Friday, 17 April 2020

"Does warm nitrogen emit infra red?"

Is a question I have been asking myself recently. My guess was "yes, of course it does, that's why warm air feels warm" but it's always best to Google this sort of thing.

Turns out, it does:

The bottom line here is pretty simple. After doing some sky observing, [people at the Mount Wilson Observatory and Washburn Observatory] found a large IR interference from the open sky. This was chased back to a Nitrogen band at 10,300 Angstroms [= 1 micron/micrometre = in the middle of the range of solar infrared radiation]. It varies over the night, dimming as the sky cools, and increases again just before sunrise. It varies with zenith angle too. It is strong and bright.

So my questions are simple and few:

1) Is it not the case that
“That which emits, absorbs” at the same band?

2) Does that not mean Nitrogen is an infrared absorber and emitter?

3) Does that not mean Nitrogen fits the definition of a “greenhouse gas”? (wrong as the term may be).

4) Doesn’t this kind of screw up the whole “Only CO2 Matters!” mantra? (That already ignores water vapor…)

That’s really the whole thrust of this posting. IF Nitrogen (not to mention all its ions and N3 and atomic forms) has a bunch of IR bands, doesn’t that kind of play Hob with the whole CO2 thesis? And there is ample evidence for Nitrogen having a bunch of IR bands.


Ralph Musgrave said...

If a gas, Nitrogen or any other gas, absorbs heat from the sun during the day and emits it during the night, strikes me there is no effect on global warming because that effect simply reduces the extent to which heat from the sun is absorbed by the surface of planet Earth during the day and emitted back out into space at night.

To qualify as a greenhouse gas, the gas has to let thru short wave length infra red, but block longer wave infra red, which is what most of the radiant heat trying to leave planet Earth consists of at night. CO2 qualifies but Nitrogen does not, seems to me.

View from the Solent said...

your #1. Yes. A molecule only absorbs IR of certain frequencies, corresponding to its resonant frequencies. Hence IR spectroscopy.

Similarly it only emits IR on those same frequencies.

Mark Wadsworth said...

RM, mmmm. Not sure if that is all entirely correct, either by Warmenist consensus or my own understanding. But probably not far off.

VFTS, thanks. That wasn't 'my' question. I just copied the whole post from a post I found on another blog. It was his rhetorical question.

Graeme said...

Have you looked at Clive Best's blog.
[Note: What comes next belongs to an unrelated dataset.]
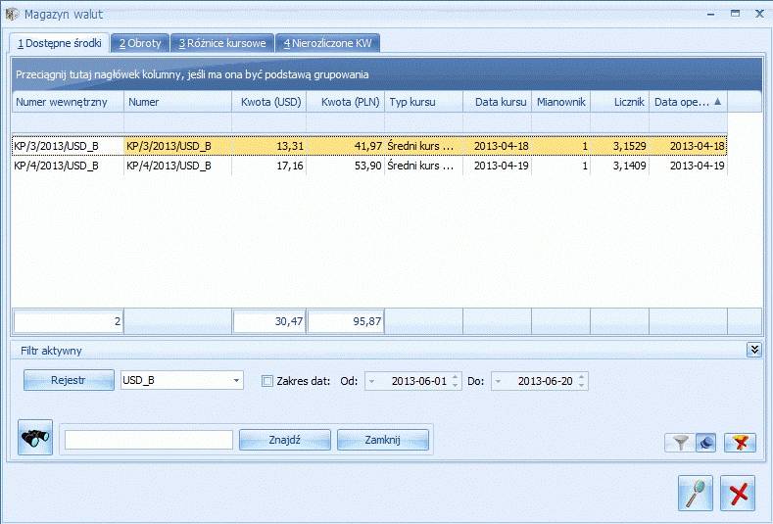Click the Rejestr button
The image size is (773, 524).
coord(69,381)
A physicist who worked at CERN. He did a lot of work a few years ago trying to work through "the science".

Bayard said...

RM, any gas that is absorbing long wave infra red radiation, but not short wave IR, is a greenhouse gas. If nitrogen absorbs IR in the same sort of wavelength as CO2, it too is a greenhouse gas. All gases re-emit the IR they absorb, so, in fact the IR is not blocked but scattered. There used to be a handy infographic produced by the IPCC, which illustrated this very point, but now it has vanished off the internet, I suppose because the "official" science switched to CO2 "absorbing" IR.

Bayard said...

Mark, looking up about something else entirely, I discovered that water vapour is less dense than air, so will rise through air, even if it is at the same temperature as the air, so it may be that the whole IR radiation/greenhouse effect is bollocks and the earth is cooled by water vapour rising and then condensing (clouds are water droplets, not water vapour) and giving up its latent heat of vapourisation, and acting like a giant refrigerator.

Mark Wadsworth said...

G, yes, I have often ended up at Clive Best's blog.
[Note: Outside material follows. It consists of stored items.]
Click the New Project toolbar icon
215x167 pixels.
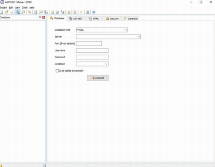pos(1,12)
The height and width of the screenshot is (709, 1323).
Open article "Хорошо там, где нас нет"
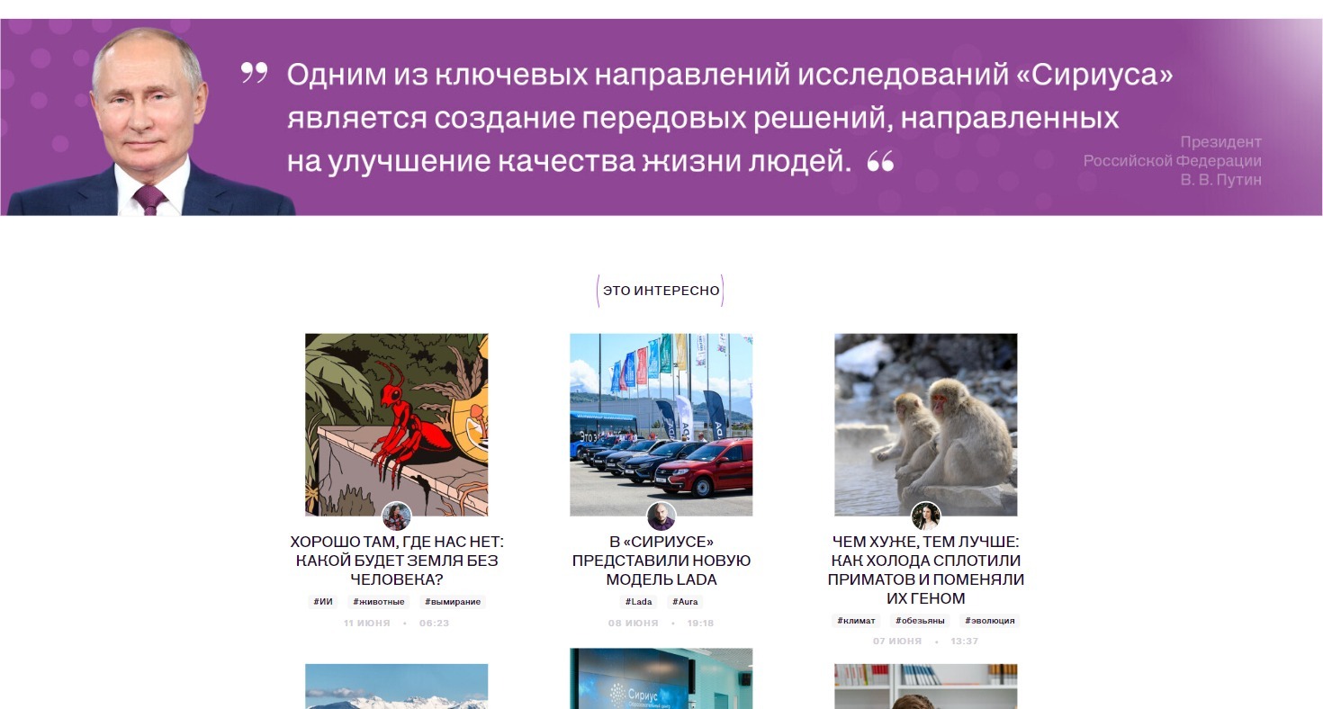click(x=397, y=561)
B, second comment, of course. Most nitrogen or oxygen in air is molecular, N2 or O2, heavier than H2O. Nobody's sure if water has overall cooling or warming effect. Commonsense and raw temperatures say overall cooling, but close to neutral.

Dinero said...

Not all absorbers emit at the absorbed frequency. Objects absorb ultraviolet and emit infrared.

Mark Wadsworth said...

Din, that is clearly true, but you're looking at it the wrong way round.

The assumption is, if something (like N2, O2) can emit IR at certain wavelengths, then they can also absorb IR at the same wavelengths. Either that is true or it isn't, and I assume it is.